Exercise input:

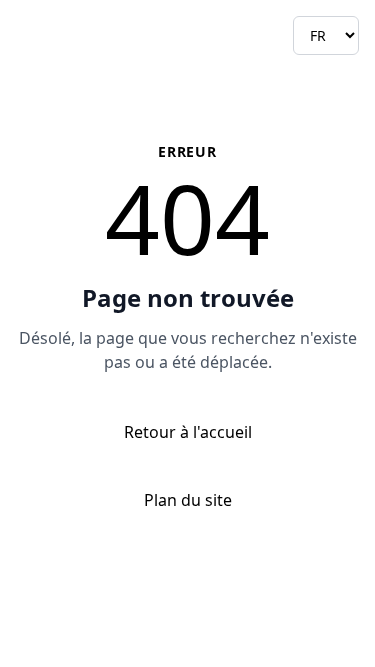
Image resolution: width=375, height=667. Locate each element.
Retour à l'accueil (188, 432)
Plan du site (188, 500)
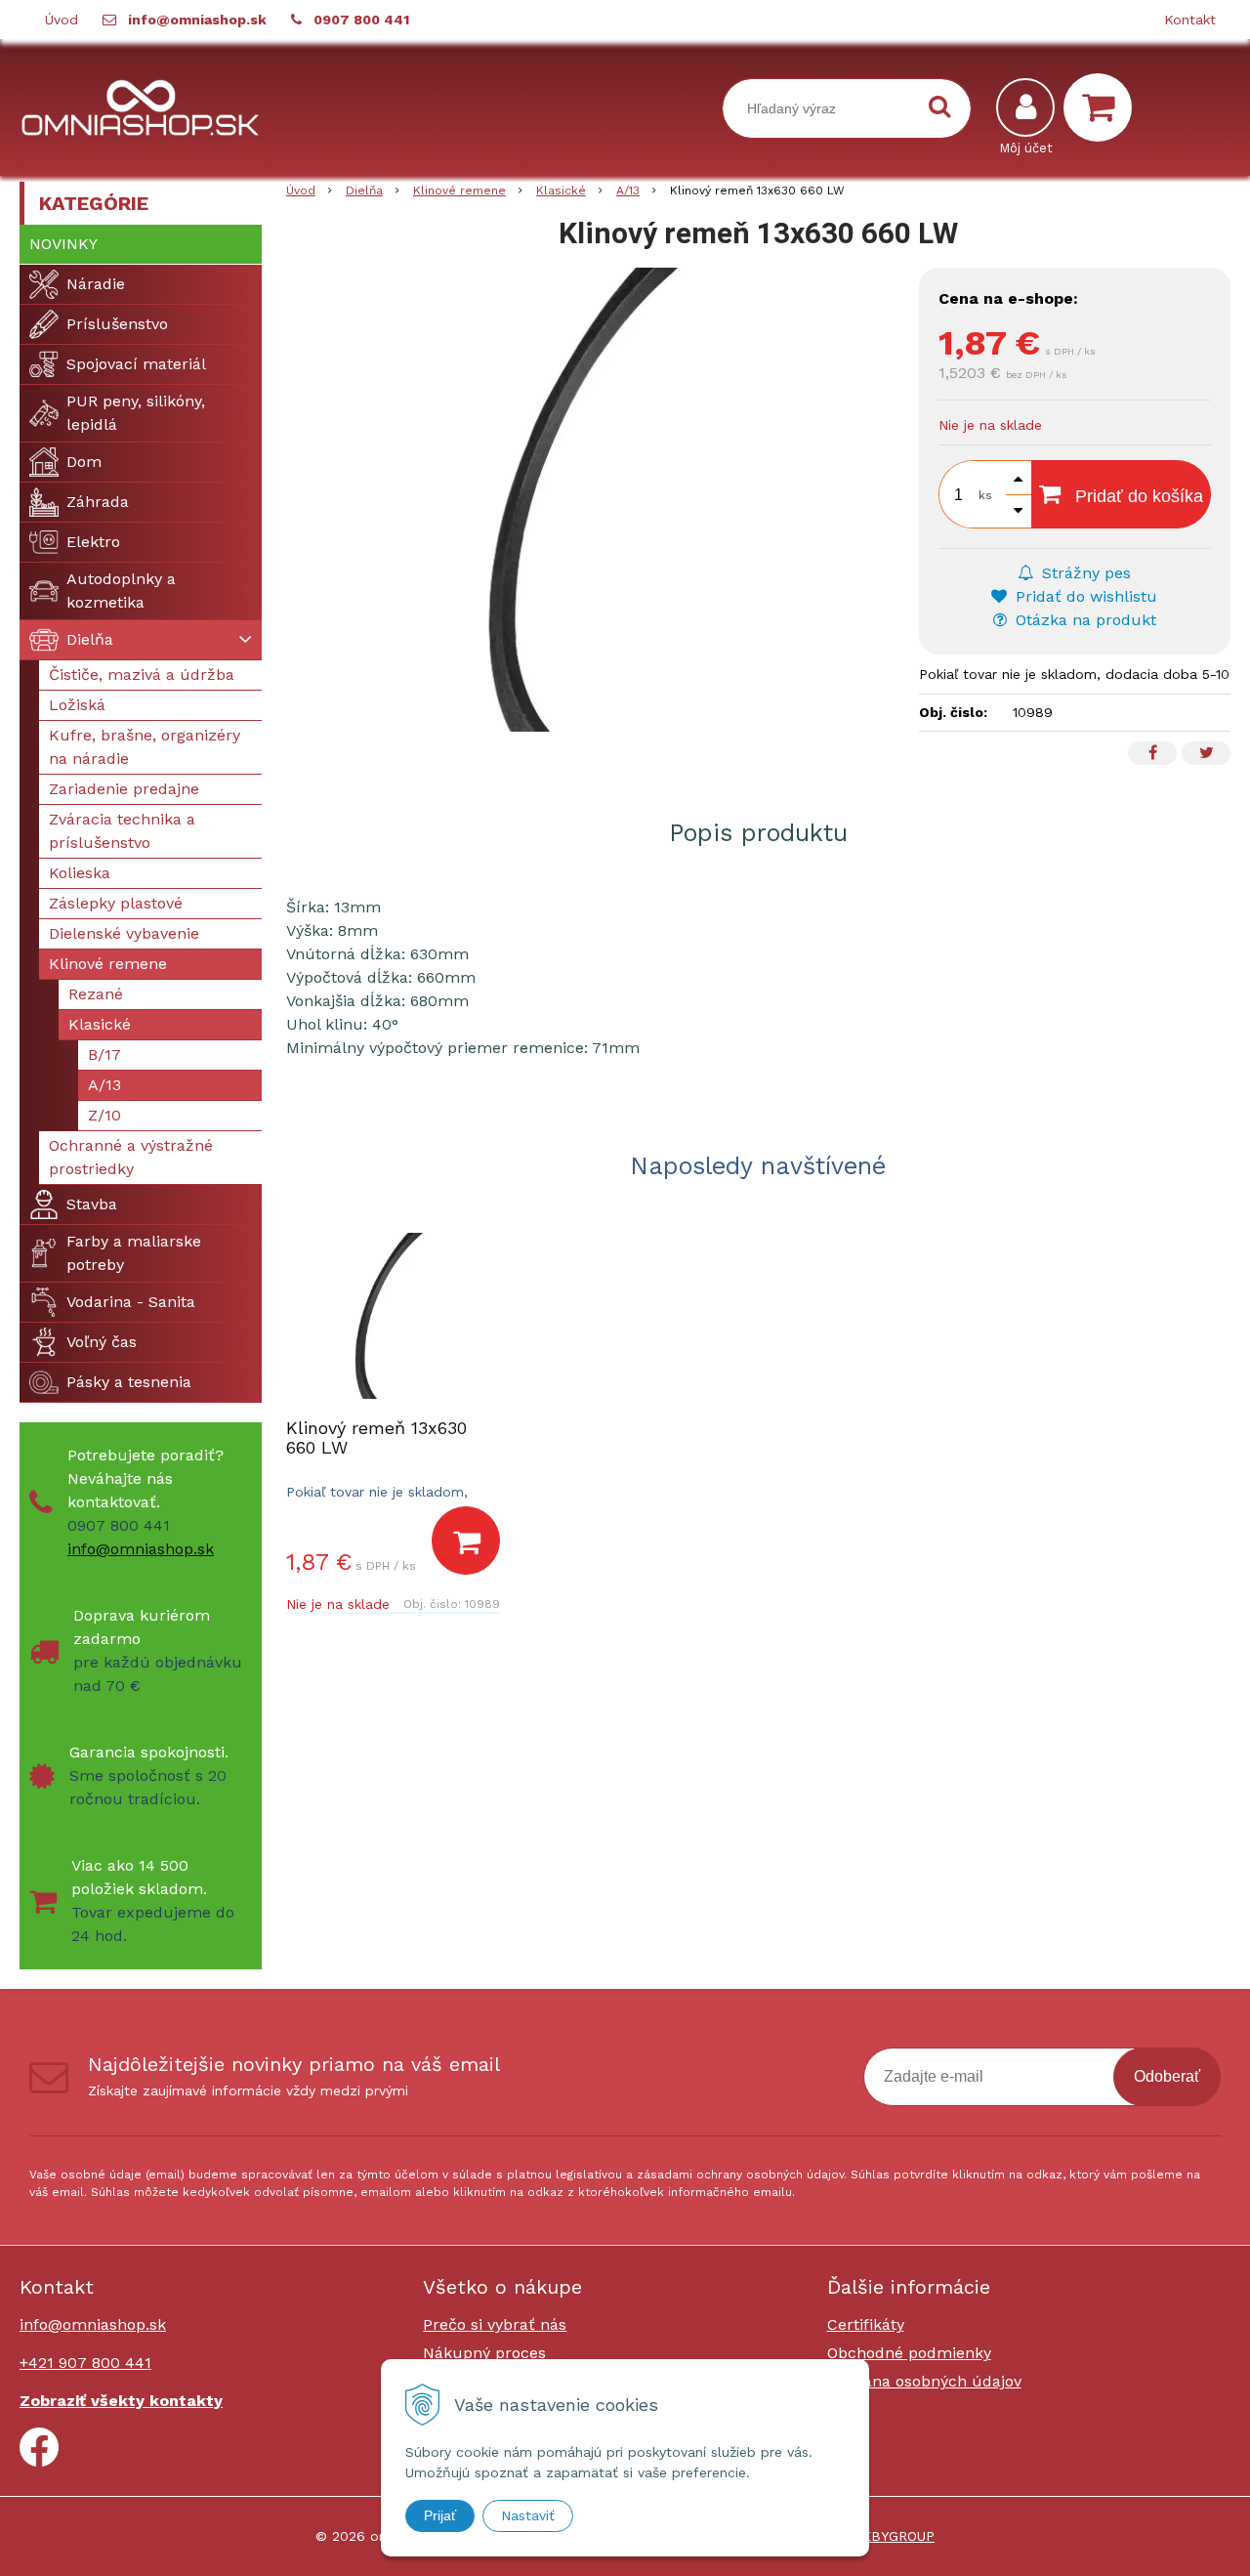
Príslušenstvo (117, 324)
...
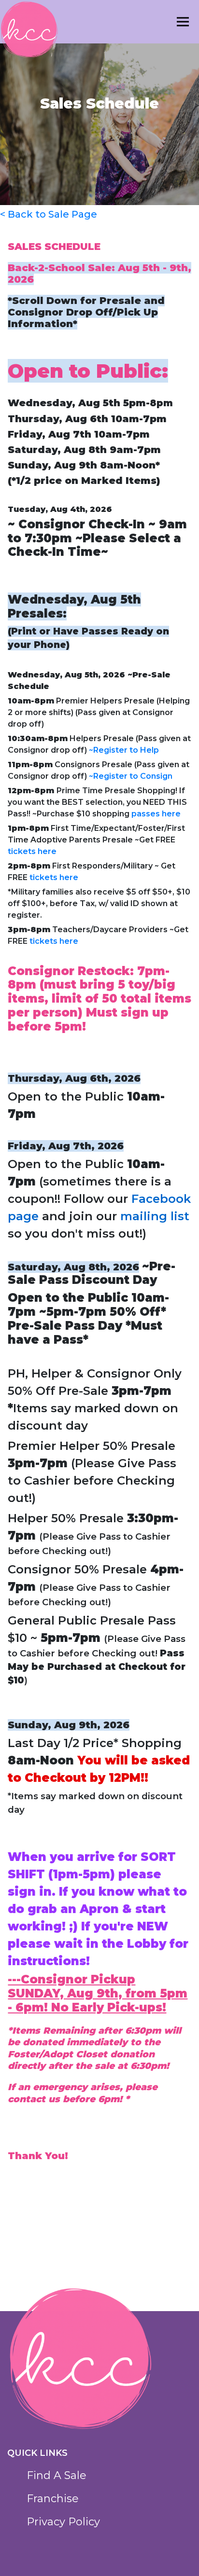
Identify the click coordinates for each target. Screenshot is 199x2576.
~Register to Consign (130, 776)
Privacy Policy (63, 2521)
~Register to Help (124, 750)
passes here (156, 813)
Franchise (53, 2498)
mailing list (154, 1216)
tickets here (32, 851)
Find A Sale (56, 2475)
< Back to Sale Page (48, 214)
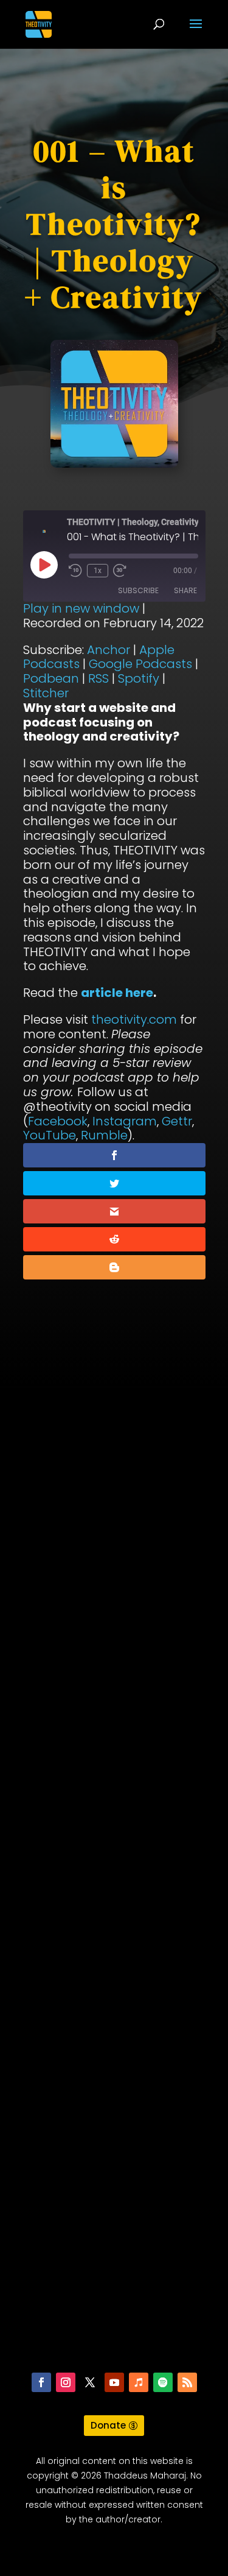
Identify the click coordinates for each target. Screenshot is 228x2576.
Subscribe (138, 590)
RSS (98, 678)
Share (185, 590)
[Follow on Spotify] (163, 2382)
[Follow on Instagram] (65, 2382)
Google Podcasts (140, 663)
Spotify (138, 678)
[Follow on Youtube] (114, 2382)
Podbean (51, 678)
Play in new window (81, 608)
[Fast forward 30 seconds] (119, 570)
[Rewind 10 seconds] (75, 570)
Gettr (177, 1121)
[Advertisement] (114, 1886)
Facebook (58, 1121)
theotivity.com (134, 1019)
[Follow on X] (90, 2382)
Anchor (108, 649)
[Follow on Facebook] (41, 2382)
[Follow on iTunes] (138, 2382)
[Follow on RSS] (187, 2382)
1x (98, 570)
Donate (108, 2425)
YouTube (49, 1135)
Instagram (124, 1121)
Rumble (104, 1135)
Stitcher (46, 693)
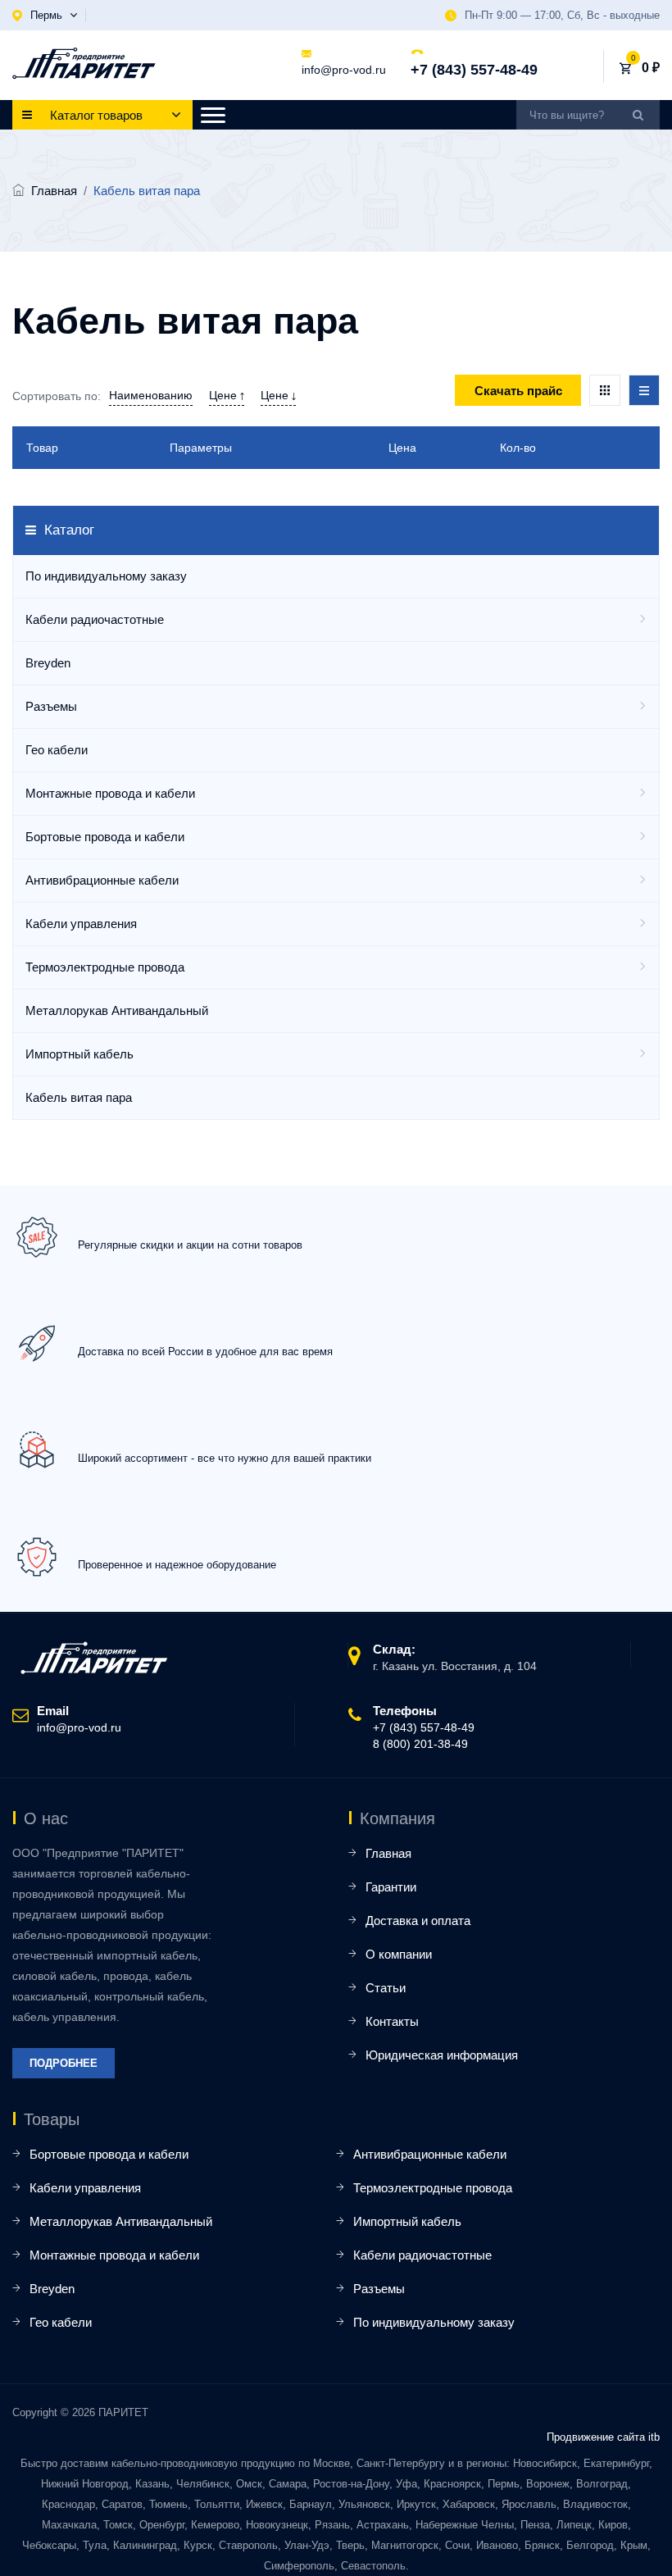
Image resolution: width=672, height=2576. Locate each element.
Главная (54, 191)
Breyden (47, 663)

Exercise directions:
Starting with the line that has "1x (98, 570)" and ending with the line that has "Breyden (47, 663)", repeat the lines above exactly, omitting every picture.

Response for this exercise:
1x (98, 570)
Donate (108, 2425)
YouTube (49, 1135)
Instagram (124, 1121)
Rumble (104, 1135)
Stitcher (46, 693)
Image resolution: width=672, height=2576. Locate each element.
Главная (54, 191)
Breyden (47, 663)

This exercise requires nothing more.